Les Doigts de la ville

Impregraph, 1969

Création à la scène par la Comédie de Lorraine, février 1969

Note de l’auteur

Les ghettos, les pogroms, et les recours à la violence concertée ou aveugle qu’ils entraînent sont de tous les temps, et si particulièrement du nôtre que nous courons le terrible risque de nous y accoutumer et de les accepter. Le Biafra ou le quartier noir de Los Angeles ne sont ni plus loin ni plus près de nous dans l’espace que les ladres messins ou bretons dans le temps. C’est pourquoi l’on s’est efforcé de ressentir de l’intérieur la situation autrefois faite aux lépreux plutôt que de s’astreindre à une rigoureuse exactitude dont par ailleurs on ne possédait pas les moyens. Chaque fois qu’il a fallu décider entre les réalités historiques et l’intention majeure de la pièce ou les simples besoins de l’écriture, on a tranché en faveur de ce qui a paru la plus grande efficacité dramatique.

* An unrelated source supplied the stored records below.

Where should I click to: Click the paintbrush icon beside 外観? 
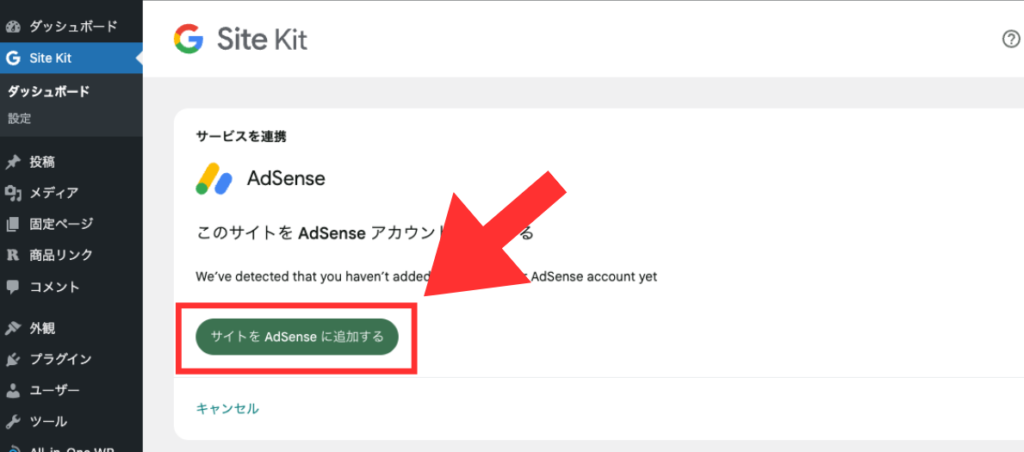(x=13, y=328)
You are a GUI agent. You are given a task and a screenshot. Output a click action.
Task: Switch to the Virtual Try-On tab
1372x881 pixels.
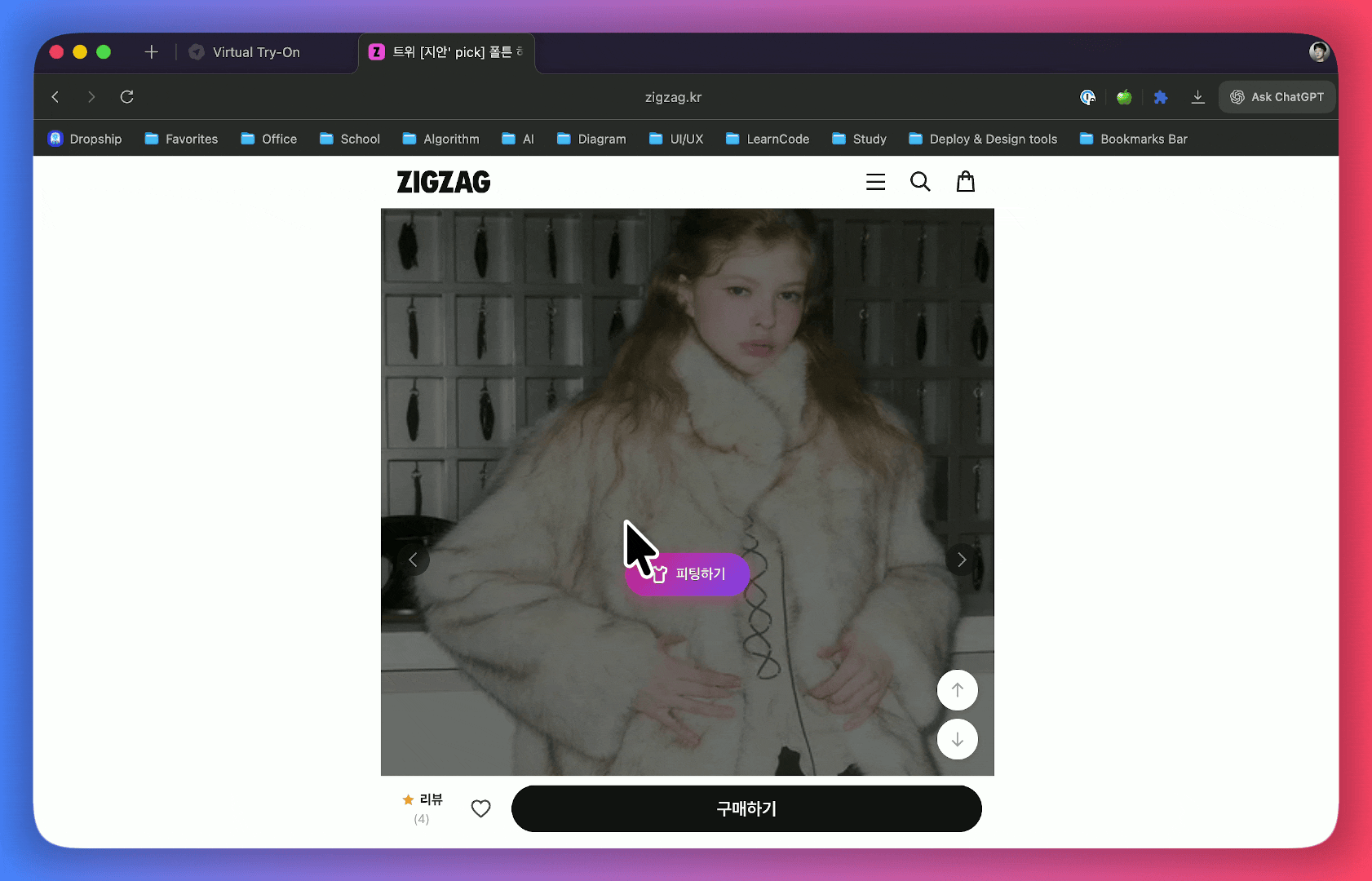(x=255, y=52)
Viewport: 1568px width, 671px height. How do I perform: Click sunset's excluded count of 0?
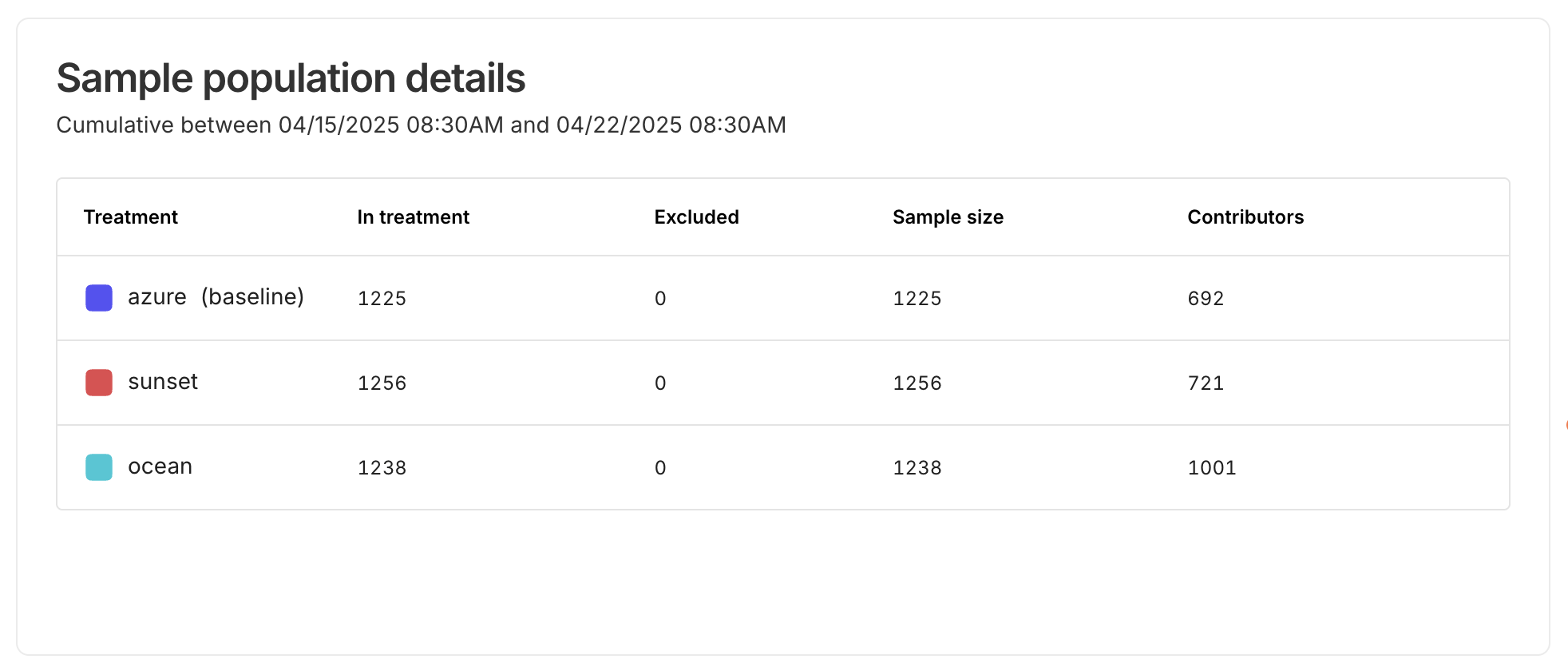660,383
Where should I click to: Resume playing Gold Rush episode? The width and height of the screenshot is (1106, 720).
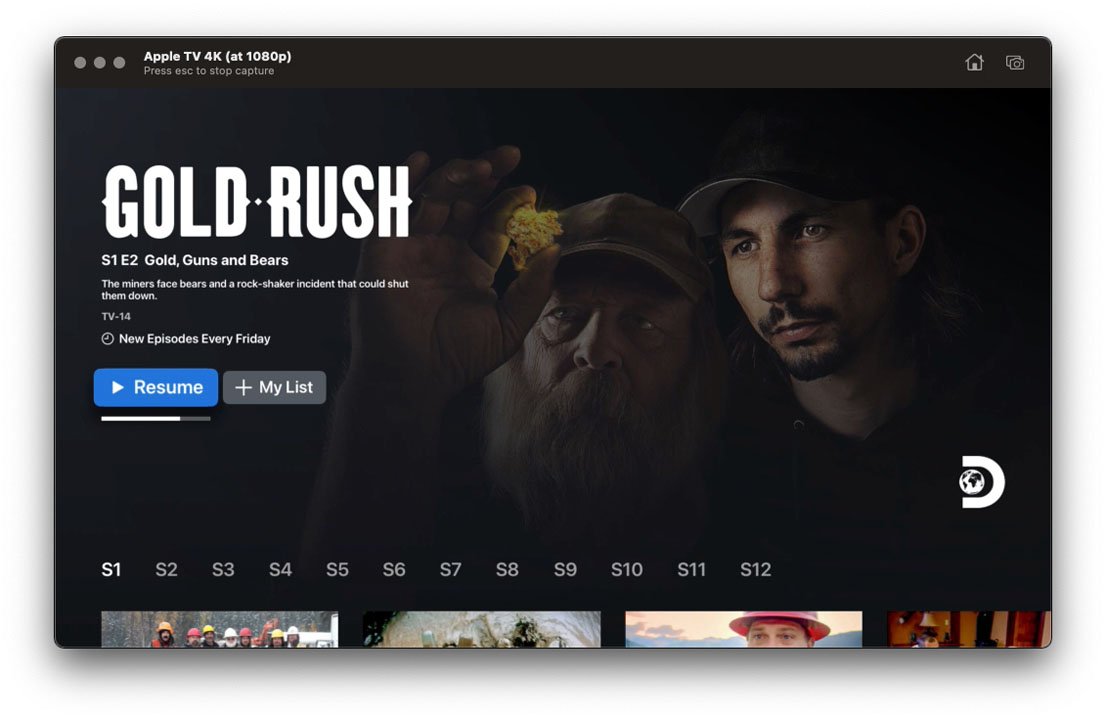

Pour ne citer que quelques exemples : la cérémonie de l’enterrement telle qu’elle se présente dans la pièce est un amalgame de rituels pratiqués en divers lieux et la « liturgie » a été librement inventée. Il apparaîtra également que la révolte de Philippe contre l’Eglise n’est concevable qu’à titre exceptionnel dans le contexte de la foi médiévale. On a appelé « Prêvot de Police » le « Maître Echevin » parce qu’en le nommant ainsi, sa fonction devenait immédiatement perceptible à un public moderne. Enfin les « Guets », la « Milice », ne sont que la représentation quasi-intemporelle de la peur viscérale des « Bien Portants » et de l’appareil répressif. Le lecteur soucieux de vérité historique pourra se reporter à l’ouvrage de Jacques Léoutre : « Récits du Pays Messin » dont l’auteur s’est inspiré pour écrire « Les Doigts de la ville » et qui comportera une bibliographie.

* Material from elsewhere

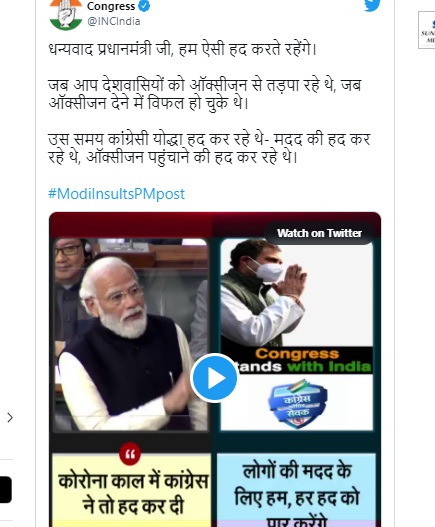435x527 pixels.
Task: Click the light-blue Hindi caption box
Action: pos(296,490)
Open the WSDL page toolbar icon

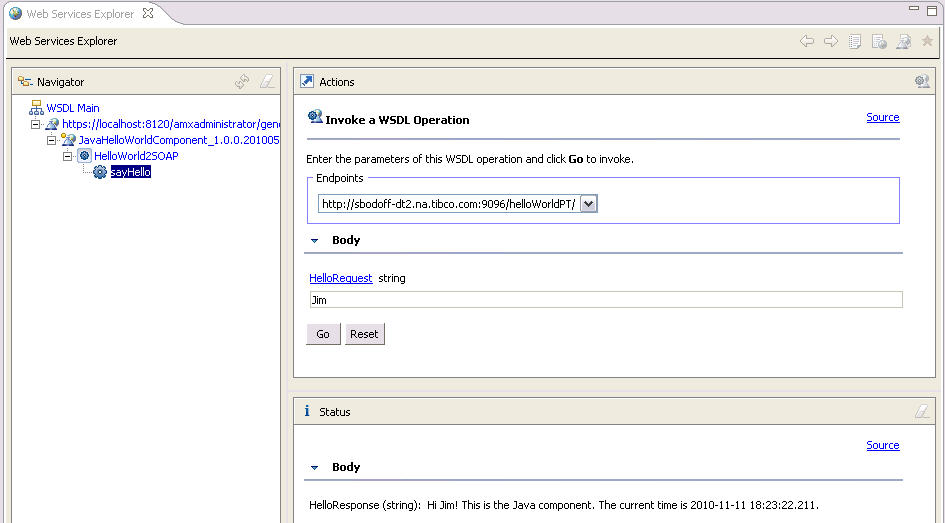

En reconnaissant sa dette à l’égard de Jacques Léoutre, l’auteur souhaite lui associer dans sa gratitude Pierre Claudin, Henri Dégoutin, Michel Dufour, Bernard Grenié et Jean Lanher qui l’ont précieusement conseillé, critiqué, encouragé, corrigé, ainsi que tous ceux qui par leur amical soutien, ont permis à la présente édition de voir le jour.